The very existence of 80 mn migrant workers had somehow alluded the attention of authorities who imposed one of the strictest lockdowns in the world. A people-centric policy approach would have meant the enforcement of the 1979 law on inter-state migrant workers, granting such workers ID cards and acknowledging their status, both as voters and more importantly, as human beings. Formalising informal workers, who account for 94% of the total workforce, would not have remained merely an aspiration.
A bottom-up approach would also have permitted the long existing PDS to be negligent in making the food-grains’ entitlements portable and depriving 500 mn citizens of their statutory right to food. There is also no credible explanation for a countrywide health database not being created, despite being approved and provisioned for under the National Digital Health Mission, 2018.
With two-thirds of Indians in villages, rural-development must become a core priority; one manifested in significantly higher budgetary allocations and a drastic attitudinal change. Rather than rush to already bursting metros, living in rural areas must be made more attractive to retain residents—this requires creating local, adequate means of livelihood and vastly improved access to essential amenities.

**WHAT YOU SHOULD DO**
Copy the passage on migrant workers and rural development word for word, in full.

**EXTRACTED RECORDS**

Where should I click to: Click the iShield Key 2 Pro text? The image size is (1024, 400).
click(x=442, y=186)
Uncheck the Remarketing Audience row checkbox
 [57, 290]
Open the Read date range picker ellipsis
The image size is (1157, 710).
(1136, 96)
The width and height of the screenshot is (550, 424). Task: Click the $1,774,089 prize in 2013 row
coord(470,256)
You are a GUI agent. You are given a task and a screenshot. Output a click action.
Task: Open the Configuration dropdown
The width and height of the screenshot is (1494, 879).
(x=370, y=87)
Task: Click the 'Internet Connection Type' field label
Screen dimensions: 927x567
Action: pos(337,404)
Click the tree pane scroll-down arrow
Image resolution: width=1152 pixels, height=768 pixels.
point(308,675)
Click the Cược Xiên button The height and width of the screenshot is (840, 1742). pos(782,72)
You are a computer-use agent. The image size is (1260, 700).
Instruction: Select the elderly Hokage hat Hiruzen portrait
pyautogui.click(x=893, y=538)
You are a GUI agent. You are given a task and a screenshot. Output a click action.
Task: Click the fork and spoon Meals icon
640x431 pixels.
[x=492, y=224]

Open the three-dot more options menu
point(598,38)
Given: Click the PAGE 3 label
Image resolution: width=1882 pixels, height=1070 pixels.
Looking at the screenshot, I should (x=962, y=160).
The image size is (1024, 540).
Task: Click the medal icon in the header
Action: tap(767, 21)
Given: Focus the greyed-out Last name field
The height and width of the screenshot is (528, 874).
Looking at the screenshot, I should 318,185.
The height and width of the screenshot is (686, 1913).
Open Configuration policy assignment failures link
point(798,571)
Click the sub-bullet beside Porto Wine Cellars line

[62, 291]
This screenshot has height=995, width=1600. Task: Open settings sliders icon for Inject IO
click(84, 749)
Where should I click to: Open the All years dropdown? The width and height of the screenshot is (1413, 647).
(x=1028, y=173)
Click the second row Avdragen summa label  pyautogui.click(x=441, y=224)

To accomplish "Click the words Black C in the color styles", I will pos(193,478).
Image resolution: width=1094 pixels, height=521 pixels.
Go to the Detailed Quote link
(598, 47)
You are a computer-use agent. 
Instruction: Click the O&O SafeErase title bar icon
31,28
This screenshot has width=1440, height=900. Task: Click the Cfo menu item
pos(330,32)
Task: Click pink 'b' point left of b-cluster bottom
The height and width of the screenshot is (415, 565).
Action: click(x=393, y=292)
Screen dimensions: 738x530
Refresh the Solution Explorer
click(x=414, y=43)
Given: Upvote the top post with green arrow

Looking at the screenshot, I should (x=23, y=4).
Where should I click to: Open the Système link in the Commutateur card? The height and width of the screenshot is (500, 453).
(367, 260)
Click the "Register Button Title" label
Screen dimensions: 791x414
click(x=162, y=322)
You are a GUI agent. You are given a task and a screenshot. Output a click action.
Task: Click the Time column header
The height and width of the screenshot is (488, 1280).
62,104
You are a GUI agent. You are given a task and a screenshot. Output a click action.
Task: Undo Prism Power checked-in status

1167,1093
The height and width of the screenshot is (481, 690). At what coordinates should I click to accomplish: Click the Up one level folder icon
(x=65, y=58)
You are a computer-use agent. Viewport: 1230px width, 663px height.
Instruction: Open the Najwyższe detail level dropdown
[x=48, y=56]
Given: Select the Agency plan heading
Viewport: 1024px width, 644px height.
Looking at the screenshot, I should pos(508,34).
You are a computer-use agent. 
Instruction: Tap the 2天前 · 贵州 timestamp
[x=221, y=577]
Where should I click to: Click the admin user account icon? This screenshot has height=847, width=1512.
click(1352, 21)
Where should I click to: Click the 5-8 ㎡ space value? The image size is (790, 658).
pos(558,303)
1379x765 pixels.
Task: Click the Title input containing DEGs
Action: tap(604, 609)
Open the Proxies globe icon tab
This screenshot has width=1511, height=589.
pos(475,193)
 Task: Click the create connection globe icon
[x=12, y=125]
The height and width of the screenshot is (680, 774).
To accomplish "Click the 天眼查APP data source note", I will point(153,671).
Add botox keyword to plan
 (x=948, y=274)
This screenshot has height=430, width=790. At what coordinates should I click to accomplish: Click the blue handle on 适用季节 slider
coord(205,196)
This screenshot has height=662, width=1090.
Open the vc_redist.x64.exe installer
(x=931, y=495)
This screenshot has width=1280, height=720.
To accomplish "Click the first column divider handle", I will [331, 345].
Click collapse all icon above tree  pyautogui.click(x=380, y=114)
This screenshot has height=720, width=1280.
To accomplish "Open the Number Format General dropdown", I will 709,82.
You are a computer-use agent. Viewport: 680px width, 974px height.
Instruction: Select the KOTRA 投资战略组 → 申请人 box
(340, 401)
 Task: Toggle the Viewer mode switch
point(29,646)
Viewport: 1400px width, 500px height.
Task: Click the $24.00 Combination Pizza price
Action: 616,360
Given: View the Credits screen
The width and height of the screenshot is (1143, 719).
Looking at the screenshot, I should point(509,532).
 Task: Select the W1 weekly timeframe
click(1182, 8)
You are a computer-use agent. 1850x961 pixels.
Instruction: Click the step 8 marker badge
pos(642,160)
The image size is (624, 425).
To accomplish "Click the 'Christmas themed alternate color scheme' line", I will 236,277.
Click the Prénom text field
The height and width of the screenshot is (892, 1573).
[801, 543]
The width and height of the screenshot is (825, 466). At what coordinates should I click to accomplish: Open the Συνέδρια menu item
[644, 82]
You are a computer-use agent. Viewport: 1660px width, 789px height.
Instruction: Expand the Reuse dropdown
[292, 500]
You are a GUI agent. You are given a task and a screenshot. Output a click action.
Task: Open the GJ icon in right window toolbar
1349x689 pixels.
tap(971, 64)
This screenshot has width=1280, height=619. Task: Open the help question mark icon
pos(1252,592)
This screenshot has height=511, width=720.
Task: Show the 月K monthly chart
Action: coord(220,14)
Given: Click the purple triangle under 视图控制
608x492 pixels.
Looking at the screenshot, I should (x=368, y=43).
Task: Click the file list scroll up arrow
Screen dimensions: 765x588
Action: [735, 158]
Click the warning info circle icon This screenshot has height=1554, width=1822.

**ANSWER SPACE**
The very existence of 80 mn migrant workers had somehow alluded the attention of authorities who imposed one of the strictest lockdowns in the world. A people-centric policy approach would have meant the enforcement of the 1979 law on inter-state migrant workers, granting such workers ID cards and acknowledging their status, both as voters and more importantly, as human beings. Formalising informal workers, who account for 94% of the total workforce, would not have remained merely an aspiration.
A bottom-up approach would also have permitted the long existing PDS to be negligent in making the food-grains’ entitlements portable and depriving 500 mn citizens of their statutory right to food. There is also no credible explanation for a countrywide health database not being created, despite being approved and provisioned for under the National Digital Health Mission, 2018.
With two-thirds of Indians in villages, rural-development must become a core priority; one manifested in significantly higher budgetary allocations and a drastic attitudinal change. Rather than rush to already bursting metros, living in rural areas must be made more attractive to retain residents—this requires creating local, adequate means of livelihood and vastly improved access to essential amenities.